**What to work on**
For the records below, print the lines from the line with "This screenshot has height=700, width=800." through the line with "Task: Tap the battery" exactly as written; include both end lines and exclude the rest.

**Data to process**
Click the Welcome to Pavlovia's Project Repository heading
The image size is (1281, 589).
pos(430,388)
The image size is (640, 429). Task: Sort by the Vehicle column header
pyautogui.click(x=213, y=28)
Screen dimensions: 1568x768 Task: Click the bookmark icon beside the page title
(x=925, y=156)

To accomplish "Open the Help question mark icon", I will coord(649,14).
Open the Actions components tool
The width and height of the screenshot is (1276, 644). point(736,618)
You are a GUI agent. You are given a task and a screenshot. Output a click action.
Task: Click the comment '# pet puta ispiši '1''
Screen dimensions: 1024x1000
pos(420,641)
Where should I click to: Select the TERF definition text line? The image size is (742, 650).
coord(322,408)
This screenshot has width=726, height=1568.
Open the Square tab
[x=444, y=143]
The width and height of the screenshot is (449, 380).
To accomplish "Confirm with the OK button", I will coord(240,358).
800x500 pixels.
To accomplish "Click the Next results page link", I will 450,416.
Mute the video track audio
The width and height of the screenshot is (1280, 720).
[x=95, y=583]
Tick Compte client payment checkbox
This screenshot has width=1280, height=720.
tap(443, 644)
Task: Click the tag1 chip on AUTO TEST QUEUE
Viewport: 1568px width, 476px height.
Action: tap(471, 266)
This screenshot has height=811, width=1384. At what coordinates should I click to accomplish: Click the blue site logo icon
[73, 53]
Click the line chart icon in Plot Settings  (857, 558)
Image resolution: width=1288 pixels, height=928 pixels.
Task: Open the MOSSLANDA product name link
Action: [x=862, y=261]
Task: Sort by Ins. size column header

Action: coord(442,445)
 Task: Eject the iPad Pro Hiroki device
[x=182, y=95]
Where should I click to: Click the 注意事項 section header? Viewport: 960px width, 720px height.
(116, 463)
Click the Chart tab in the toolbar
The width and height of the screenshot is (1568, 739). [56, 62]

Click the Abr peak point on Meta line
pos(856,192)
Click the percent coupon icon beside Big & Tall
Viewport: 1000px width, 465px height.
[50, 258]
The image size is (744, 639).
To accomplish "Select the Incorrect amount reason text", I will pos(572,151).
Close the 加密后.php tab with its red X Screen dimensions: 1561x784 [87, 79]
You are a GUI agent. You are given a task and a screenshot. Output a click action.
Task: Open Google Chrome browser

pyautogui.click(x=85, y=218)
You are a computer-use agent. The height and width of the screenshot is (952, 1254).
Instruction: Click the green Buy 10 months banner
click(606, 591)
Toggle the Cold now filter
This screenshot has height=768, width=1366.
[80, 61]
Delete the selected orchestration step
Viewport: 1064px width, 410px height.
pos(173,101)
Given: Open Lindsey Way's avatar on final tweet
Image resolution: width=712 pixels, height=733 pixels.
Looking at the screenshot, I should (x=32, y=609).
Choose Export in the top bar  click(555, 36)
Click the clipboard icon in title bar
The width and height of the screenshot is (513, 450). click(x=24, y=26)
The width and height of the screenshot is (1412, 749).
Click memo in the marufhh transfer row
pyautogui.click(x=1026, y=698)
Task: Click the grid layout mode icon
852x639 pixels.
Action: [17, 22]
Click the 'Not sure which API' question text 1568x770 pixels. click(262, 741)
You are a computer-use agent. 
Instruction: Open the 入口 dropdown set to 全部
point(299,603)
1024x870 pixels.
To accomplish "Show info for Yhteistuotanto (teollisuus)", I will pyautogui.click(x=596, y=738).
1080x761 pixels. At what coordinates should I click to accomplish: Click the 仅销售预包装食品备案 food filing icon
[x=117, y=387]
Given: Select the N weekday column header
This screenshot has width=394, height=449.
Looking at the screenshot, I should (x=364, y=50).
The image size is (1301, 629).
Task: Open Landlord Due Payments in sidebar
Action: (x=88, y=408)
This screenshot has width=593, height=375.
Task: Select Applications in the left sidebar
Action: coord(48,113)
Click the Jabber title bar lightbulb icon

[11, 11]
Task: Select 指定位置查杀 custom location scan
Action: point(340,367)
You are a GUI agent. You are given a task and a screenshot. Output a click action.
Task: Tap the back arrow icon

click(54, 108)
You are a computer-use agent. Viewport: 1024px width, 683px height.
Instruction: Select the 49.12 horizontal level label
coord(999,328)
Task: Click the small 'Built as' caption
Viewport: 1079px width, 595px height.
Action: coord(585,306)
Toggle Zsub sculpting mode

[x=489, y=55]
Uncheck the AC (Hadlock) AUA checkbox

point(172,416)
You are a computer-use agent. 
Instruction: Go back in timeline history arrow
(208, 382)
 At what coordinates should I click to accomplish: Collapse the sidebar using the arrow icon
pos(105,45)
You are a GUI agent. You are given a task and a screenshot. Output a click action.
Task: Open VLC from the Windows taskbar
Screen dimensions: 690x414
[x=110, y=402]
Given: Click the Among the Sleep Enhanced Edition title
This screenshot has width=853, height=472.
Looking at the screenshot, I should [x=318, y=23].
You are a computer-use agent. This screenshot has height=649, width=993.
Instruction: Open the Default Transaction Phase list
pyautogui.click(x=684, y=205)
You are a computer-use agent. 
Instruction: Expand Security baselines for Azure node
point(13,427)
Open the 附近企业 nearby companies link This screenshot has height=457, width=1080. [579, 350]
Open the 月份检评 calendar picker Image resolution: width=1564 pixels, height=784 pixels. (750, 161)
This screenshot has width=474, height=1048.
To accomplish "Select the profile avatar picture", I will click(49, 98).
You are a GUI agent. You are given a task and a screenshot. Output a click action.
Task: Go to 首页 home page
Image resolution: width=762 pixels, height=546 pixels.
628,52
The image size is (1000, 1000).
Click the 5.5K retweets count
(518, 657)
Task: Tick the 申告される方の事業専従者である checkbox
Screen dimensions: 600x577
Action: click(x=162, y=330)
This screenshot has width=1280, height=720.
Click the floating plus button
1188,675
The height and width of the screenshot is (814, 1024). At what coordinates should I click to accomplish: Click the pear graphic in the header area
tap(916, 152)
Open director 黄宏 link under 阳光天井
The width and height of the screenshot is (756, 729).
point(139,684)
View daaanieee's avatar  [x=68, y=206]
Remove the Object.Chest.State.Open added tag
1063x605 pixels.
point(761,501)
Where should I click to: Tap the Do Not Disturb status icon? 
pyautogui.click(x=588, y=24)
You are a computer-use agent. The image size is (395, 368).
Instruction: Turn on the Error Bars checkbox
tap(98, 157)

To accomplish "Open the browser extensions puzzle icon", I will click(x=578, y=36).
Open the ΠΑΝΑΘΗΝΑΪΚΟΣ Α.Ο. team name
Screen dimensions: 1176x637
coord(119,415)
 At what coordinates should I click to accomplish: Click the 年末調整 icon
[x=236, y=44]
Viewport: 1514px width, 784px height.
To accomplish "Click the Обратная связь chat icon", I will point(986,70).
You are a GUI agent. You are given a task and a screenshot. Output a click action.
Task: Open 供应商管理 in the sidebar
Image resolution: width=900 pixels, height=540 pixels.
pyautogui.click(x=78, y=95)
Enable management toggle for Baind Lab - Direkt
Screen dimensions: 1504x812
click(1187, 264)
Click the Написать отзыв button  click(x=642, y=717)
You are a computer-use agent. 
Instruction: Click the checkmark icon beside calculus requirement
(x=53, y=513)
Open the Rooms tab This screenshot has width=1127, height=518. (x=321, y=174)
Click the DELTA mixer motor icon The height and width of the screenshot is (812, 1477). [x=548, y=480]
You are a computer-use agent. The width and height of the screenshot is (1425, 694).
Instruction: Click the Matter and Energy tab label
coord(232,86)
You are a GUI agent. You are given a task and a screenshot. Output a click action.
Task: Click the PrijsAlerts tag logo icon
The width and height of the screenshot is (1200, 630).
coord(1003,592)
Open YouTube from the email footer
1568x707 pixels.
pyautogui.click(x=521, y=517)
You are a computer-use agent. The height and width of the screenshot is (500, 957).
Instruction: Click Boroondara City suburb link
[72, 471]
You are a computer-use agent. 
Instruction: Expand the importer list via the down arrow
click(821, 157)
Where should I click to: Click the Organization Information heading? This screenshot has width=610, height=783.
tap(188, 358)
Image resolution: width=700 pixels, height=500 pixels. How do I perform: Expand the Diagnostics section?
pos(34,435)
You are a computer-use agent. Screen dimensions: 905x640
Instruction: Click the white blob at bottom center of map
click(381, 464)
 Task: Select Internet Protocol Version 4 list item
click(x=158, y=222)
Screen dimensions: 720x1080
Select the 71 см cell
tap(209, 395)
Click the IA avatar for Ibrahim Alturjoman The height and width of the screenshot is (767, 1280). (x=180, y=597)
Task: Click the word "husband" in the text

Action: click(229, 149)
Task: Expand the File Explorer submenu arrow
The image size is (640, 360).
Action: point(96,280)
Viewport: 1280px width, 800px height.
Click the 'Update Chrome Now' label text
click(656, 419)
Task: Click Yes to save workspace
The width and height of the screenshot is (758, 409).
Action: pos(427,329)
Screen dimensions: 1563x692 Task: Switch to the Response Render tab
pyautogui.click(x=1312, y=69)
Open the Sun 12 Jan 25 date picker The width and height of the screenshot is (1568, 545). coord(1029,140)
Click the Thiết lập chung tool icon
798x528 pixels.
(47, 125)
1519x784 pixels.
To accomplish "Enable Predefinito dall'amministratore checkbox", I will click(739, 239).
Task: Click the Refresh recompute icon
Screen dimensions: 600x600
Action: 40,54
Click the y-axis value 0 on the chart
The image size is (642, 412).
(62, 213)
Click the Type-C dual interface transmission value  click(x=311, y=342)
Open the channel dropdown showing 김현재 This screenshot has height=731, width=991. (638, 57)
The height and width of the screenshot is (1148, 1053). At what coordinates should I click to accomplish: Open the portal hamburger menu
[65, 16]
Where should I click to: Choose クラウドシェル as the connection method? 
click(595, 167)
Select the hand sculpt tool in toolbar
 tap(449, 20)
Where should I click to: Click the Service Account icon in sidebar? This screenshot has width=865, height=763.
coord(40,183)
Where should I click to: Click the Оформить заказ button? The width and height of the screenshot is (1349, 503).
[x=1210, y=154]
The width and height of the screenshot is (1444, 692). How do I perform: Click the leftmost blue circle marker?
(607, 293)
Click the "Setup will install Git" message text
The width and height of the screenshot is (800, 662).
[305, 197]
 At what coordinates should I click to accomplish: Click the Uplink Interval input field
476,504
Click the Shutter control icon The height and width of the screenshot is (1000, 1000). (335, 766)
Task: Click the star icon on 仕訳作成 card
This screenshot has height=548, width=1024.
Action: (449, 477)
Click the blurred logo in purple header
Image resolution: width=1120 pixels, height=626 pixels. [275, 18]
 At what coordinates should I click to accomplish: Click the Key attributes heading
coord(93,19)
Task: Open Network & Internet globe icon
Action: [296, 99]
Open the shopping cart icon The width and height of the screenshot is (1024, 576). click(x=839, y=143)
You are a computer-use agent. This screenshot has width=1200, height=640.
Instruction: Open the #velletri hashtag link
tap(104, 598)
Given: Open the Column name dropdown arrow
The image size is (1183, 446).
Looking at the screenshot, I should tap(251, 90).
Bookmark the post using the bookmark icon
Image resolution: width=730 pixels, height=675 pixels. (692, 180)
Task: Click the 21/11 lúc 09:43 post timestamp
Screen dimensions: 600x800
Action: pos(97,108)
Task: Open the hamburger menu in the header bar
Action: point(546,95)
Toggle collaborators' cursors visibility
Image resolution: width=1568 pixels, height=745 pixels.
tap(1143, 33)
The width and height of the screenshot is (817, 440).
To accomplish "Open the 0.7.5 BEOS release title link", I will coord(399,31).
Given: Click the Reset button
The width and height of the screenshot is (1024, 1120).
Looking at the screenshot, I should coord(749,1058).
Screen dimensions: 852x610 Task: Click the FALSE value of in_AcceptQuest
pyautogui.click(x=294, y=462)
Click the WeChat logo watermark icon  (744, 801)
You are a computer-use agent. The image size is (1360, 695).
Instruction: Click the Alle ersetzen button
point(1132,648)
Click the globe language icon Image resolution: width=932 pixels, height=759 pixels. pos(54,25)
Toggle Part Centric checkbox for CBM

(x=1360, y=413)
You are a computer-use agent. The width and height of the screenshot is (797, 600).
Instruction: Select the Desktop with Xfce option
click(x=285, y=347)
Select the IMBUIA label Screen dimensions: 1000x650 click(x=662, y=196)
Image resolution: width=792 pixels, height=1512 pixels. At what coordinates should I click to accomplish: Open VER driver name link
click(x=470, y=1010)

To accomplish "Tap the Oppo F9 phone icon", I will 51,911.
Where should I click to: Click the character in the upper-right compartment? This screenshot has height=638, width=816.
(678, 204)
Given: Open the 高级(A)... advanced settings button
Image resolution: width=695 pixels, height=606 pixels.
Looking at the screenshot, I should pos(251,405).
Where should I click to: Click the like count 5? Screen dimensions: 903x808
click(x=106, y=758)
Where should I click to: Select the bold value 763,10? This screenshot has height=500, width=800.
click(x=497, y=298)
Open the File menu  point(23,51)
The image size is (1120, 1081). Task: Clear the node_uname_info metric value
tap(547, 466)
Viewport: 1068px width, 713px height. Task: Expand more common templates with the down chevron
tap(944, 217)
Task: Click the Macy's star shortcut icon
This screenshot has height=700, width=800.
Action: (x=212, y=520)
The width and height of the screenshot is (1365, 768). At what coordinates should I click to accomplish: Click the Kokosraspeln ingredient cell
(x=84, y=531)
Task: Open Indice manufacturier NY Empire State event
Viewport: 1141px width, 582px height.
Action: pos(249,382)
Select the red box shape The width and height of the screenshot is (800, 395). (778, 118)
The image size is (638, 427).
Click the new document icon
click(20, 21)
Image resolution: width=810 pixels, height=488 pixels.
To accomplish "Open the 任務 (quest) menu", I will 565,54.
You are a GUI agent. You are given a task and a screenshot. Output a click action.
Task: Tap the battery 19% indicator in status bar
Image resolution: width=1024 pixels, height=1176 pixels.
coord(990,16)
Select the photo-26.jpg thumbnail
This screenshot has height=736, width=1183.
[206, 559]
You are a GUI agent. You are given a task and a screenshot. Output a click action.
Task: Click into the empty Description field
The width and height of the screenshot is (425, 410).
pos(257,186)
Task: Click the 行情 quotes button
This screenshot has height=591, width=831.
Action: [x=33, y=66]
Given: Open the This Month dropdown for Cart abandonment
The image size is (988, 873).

**Exercise output**
This screenshot has height=700, width=800.
Action: (x=212, y=520)
The width and height of the screenshot is (1365, 768). At what coordinates should I click to accomplish: Click the Kokosraspeln ingredient cell
(x=84, y=531)
Task: Open Indice manufacturier NY Empire State event
Viewport: 1141px width, 582px height.
Action: pos(249,382)
Select the red box shape The width and height of the screenshot is (800, 395). (778, 118)
The image size is (638, 427).
Click the new document icon
click(20, 21)
Image resolution: width=810 pixels, height=488 pixels.
To accomplish "Open the 任務 (quest) menu", I will 565,54.
You are a GUI agent. You are given a task and a screenshot. Output a click action.
Task: Tap the battery 19% indicator in status bar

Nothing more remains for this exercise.